Researchers have resurrected 700-year-old virus from Caribou poop and reconstructed the DNA virus using reverse genetics approach. They warn that global warming could bring back ancient viruses.
The discussion about global warming is usually around adverse climatic changes caused by the trapping of greenhouse gases such as carbon dioxide in the earth’s atmosphere, which primarily affects biodiversity and contributes to serious health hazards. It is also seen that increase in heat, precipitation, and humidity could allow tropical and subtropical insects to move from regions where infectious diseases thrive into new places. Over a period of many years, it has been seen that the combined impacts of demographic, environmental, social, as well as climatic changes affect infectious disease occurrence.
One of the researchers from the University of California, San Francisco, Eric Delwart and his colleagues has discovered an entire plant virus inside a caribou feces which was nearly 700 years old. They studied the frozen samples of caribou feces, which were collected from the icy patches in the Selwyn mountains of the Yukon and Northern Territories.
The presence of the viruses in the fecal samples suggest that it could have originated in plants eaten by the caribou or flying insects attracted to the material. It is believed that the caribou used patches of ice to get from relief from the irritating effects of ticks and insects, in this way their copious feces, which contain partially digested plant material, became preserved when layers of ice accumulated above it.
The scientists analyzed the viral genetic material and separated the complete genome of this DNA virus which was distantly related to plant and fungi-infecting viruses. They also isolated a partial viral RNA genome which was related to an insect-infecting cripavirus. They then reconstituted the genome of the DNA virus using a reverse genetics approach. The method is also known as "viral particle-associated nucleic acid enrichment".
In their effort to study the potential of this virus in infecting plants, they introduced it to one of the close relative of tobacco, namely Nicotiana benthamiana, and upon further studies discovered that it successfully infected both new leaves and leaves inoculated with the virus.
The question was as to how the virus survived for hundreds of years in such extreme cold conditions to which Delwart explained that the virus was actually protected by a tough coat, rock-hard material called as capsid.
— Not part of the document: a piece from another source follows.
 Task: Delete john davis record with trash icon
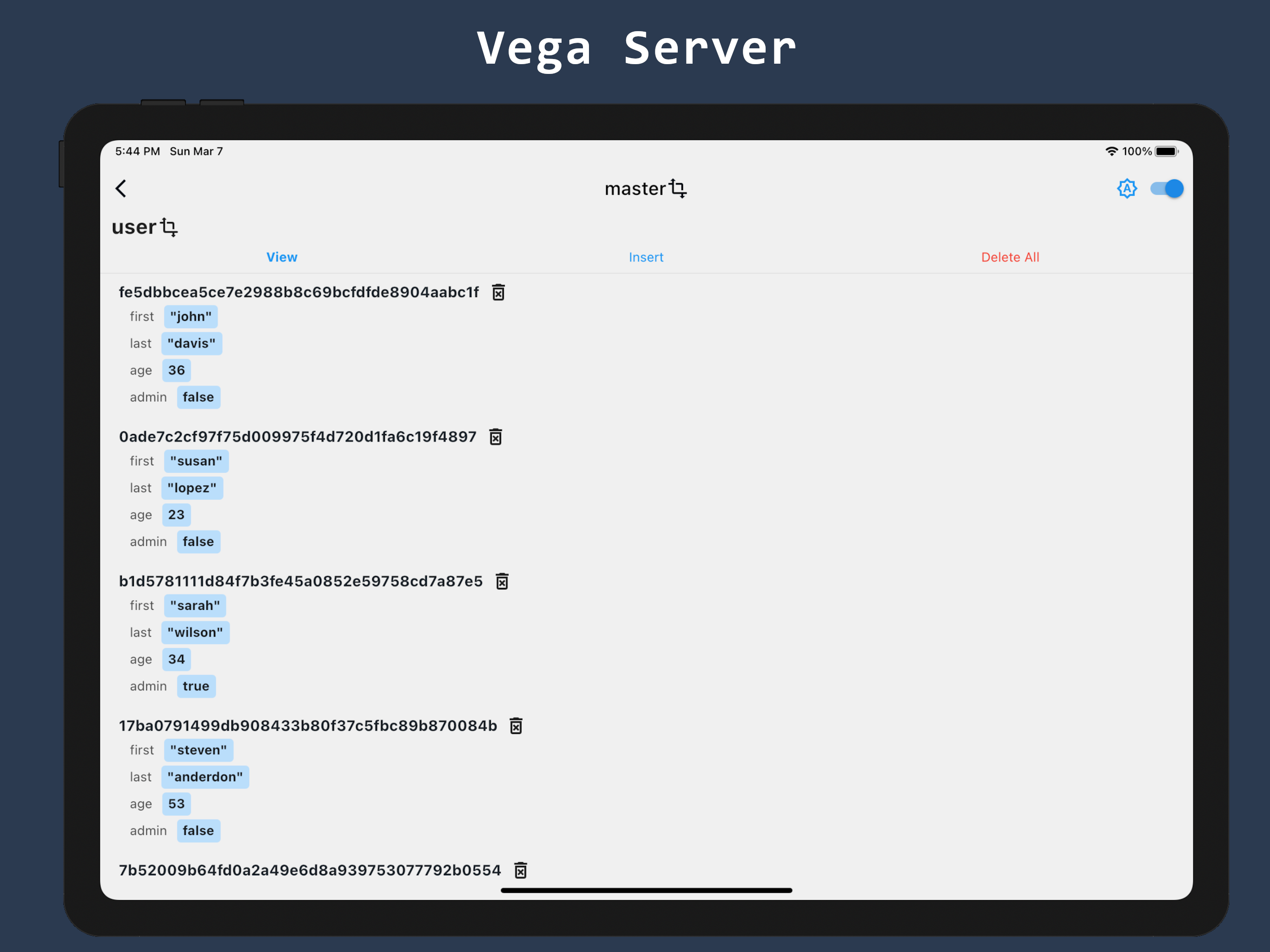click(x=498, y=293)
He thought that whilst the capsid shielded and protected the virus, the freezing cold temperatures self-preserved the virus.
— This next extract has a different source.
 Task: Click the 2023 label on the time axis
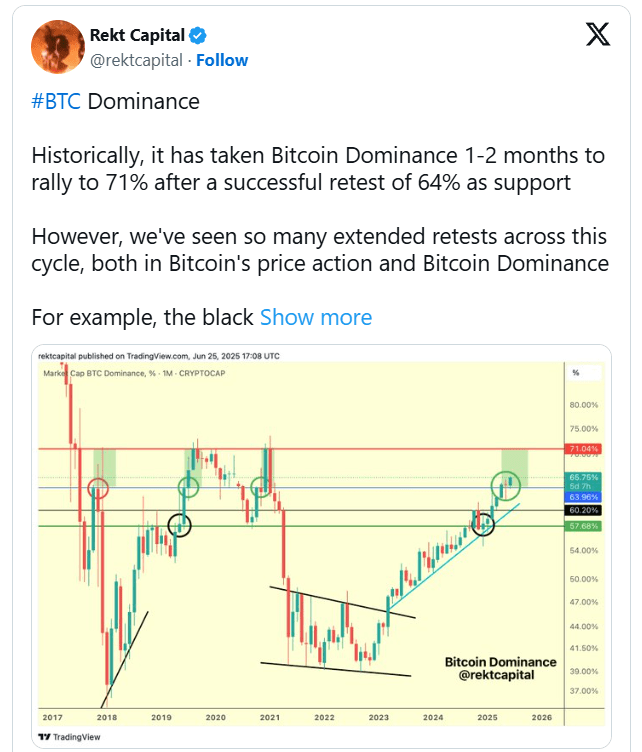pos(378,717)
The team of scientists felt that their research is quite promising and shows the potential for bringing back other viruses to study and work out how to beat them. They believe that cryogenically preserved materials can be repositories of ancient viral nucleic acids, then with the help of molecular genetics, they could regenerate viruses and study their biology.
The scientists believe that this should be considered as a pre warning sign because as the Arctic ice and snow melts faster with climate change, it could revive and release ancient viral particles into the air or the environment, some of which could be potentially infectious. Such revival of these viruses could lead to unforeseen consequences both for people and for wildlife.